Wednesday, 7 July 2021

Is the UK an authoritarian state?

(On voting rights, the US is? Read a dissenting Supreme Court Justice's furious attack on her colleagues, even as Texas seeks to join Arizona in extraordinary, sweeping voting laws widely perceived as a poll tax and Jim Crow 2)

The UK is a template for many democracies around the world - partly a reflection of its colonial past but also partly the historic age of democracy here.

But, just as with the US under Trump (and arguably under supposed liberal predecessors who oversaw massive prison populations), the UK is increasingly seen as little more democratic than states like Poland and Hungary where leaders openly critique liberal democracy and suppress forms of opposition and limits to their executive power.

Considering Johnson's record on media intimidation, threats to the independent judiciary (in league with a mostly allied press), increasing attempts to control or neuter independent broadcast media (BBC and C4, with attempts to place controversial ideologue Paul Dacre in OfCom on top of BBC appointments, license fee cuts and mooted C4 privatisation), race-baiting and extreme anti-immigration policies (frequently condemned by the courts here and internationally), proroguing parliament, perceived croneyism, refusal to enforce the minister's code, and now attempts to suppress voting, give police absolute power to suppress and prosecute virtually any form of protest ... There is a case to answer.

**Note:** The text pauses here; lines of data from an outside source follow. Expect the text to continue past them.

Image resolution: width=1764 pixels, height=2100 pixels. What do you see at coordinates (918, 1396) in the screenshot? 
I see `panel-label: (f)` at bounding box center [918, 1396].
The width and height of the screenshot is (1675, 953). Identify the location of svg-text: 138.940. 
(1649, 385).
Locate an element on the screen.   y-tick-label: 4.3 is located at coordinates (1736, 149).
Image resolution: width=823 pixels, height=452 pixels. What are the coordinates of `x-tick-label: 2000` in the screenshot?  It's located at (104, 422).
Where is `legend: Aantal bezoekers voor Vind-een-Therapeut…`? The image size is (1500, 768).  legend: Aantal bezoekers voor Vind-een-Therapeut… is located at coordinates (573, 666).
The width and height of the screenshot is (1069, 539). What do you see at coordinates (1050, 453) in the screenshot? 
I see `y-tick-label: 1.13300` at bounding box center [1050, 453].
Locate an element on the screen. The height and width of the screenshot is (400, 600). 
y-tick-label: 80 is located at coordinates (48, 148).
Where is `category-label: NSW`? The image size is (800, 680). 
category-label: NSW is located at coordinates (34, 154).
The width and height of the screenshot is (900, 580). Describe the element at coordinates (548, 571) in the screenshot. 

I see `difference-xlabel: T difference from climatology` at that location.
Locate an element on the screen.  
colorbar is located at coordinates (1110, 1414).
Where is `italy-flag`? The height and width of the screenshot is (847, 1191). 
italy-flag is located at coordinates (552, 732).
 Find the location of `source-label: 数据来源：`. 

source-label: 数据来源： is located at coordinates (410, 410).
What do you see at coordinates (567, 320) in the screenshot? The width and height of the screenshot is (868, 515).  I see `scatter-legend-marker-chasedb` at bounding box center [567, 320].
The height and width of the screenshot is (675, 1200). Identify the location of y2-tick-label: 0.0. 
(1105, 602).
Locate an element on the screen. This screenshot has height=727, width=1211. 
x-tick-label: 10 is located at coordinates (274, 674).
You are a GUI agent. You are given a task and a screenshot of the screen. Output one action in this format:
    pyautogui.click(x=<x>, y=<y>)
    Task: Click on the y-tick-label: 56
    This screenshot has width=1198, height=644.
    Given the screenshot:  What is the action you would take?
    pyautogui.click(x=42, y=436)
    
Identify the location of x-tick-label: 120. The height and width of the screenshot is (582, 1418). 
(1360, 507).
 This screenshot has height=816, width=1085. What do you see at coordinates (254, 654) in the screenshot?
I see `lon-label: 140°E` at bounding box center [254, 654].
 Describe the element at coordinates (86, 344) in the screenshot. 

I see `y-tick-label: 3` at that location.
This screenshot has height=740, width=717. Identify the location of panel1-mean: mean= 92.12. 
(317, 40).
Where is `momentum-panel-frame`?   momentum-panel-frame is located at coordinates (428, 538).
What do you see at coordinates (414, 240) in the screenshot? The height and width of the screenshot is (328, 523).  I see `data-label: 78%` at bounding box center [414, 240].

That is partly down to party politics and the electoral system, with the link to a highly biased press; populism and personality dominating policy; and a global pushback against democratic norms led by the Trump regime.

Can the UK be judged authoritarian now; or is it on the path towards this; or is that an exaggerated liberal outlook? You can make a good case for all 3 of those viewpoints, and should be able to identify one detail favouring each.